The growing numbers of homeless, she added, was “an indication of the governments’ housing policy and the shortage of affordable housing…These cities cater for the high end of town. The disadvantaged are being squeezed and more and more people are making the street their home. As the high end of town develops, people are being cast off with little regard for the communities that are shattered.”
The council operation against Wentworth Park residents is a brutal response to the growing numbers of homeless people in inner-city Sydney. Homelessness Australia, the national peak body, estimates that there are over 28,000 homeless people in New South Wales with hundreds sleeping rough.
While Sydney is home to some of Australia’s wealthiest people, hundreds of poverty-stricken people are sleeping rough every night in Belmore Park, Woolloomooloo, St James, Circular Quay, Martin Place and at other city locations.
This month’s Sydney City Council operation runs in tandem with the ongoing cuts to public housing spending, the deliberate run-down and privatisation of state-owned housing by consecutive state governments throughout Australia—Liberal and Labor alike.

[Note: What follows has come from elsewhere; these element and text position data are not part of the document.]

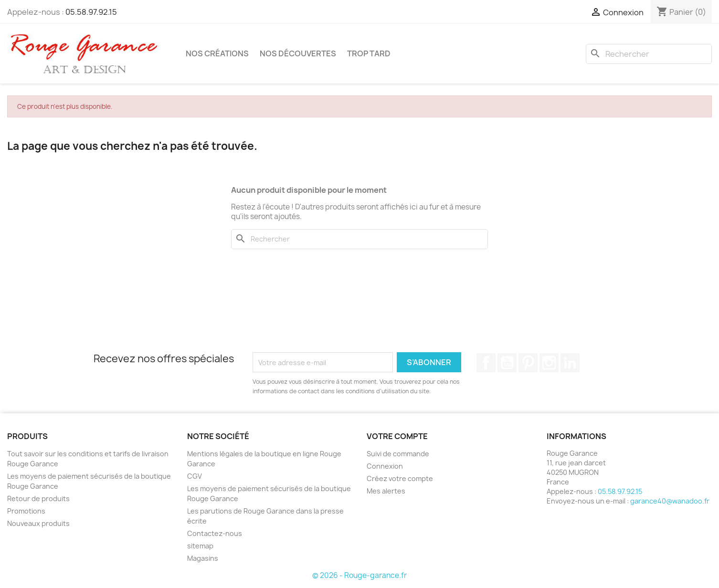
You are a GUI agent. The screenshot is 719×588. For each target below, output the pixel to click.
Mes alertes (386, 491)
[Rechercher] (649, 54)
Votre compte (397, 436)
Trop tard (369, 53)
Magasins (202, 558)
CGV (194, 476)
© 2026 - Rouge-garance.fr (360, 575)
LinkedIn (570, 363)
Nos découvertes (298, 53)
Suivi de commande (398, 453)
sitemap (200, 546)
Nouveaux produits (38, 523)
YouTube (507, 363)
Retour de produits (38, 498)
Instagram (549, 363)
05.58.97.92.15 (91, 12)
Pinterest (528, 363)
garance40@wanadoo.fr (670, 501)
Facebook (486, 363)
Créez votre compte (400, 478)
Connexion (385, 466)
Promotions (26, 511)
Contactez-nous (214, 533)
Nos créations (217, 53)
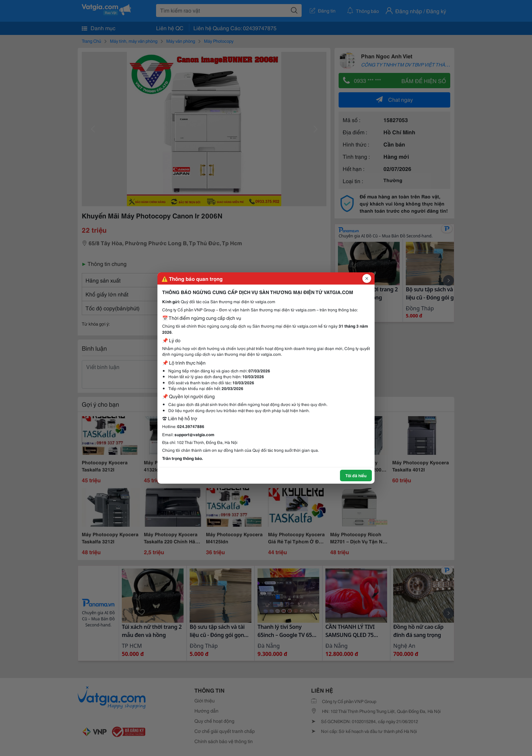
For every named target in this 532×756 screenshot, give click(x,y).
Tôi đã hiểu (356, 475)
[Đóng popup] (367, 278)
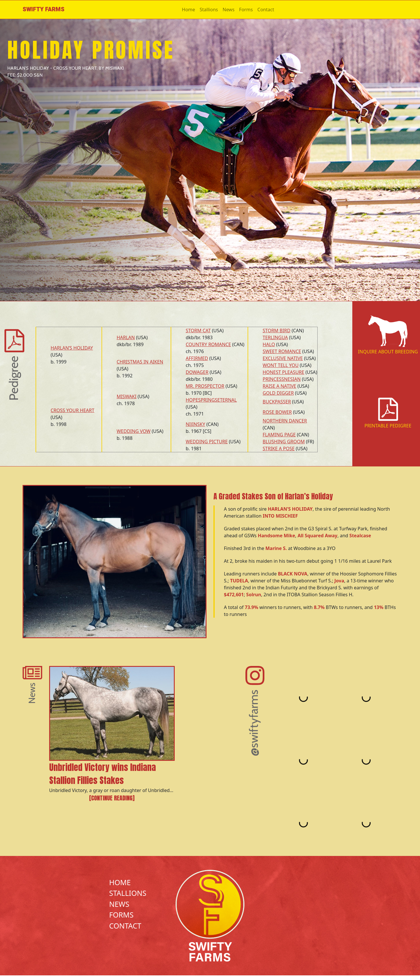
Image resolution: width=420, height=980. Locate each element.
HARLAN (126, 337)
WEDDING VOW (133, 431)
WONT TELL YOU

In New South Wales alone there are over 57,000 eligible applications—or more than 120,000 people—on public housing waiting lists. At the same time public housing in inner-city Sydney such as Glebe, Surry Hills, Redfern, Waterloo and Millers Point is being privatised and opened up for further gentrification with huge profits going to developers and the real estate and finance industry.
The council assault on the homeless follows recent state and federal government cutbacks in homeless welfare spending. Two days before Christmas, the Abbott government slashed $21 million from annual homeless spending, and axed National Shelter, the Community Housing Federation of Australia and other agencies. In November 2013, the state Liberal government slashed $6 million in homeless funding to the Sydney area.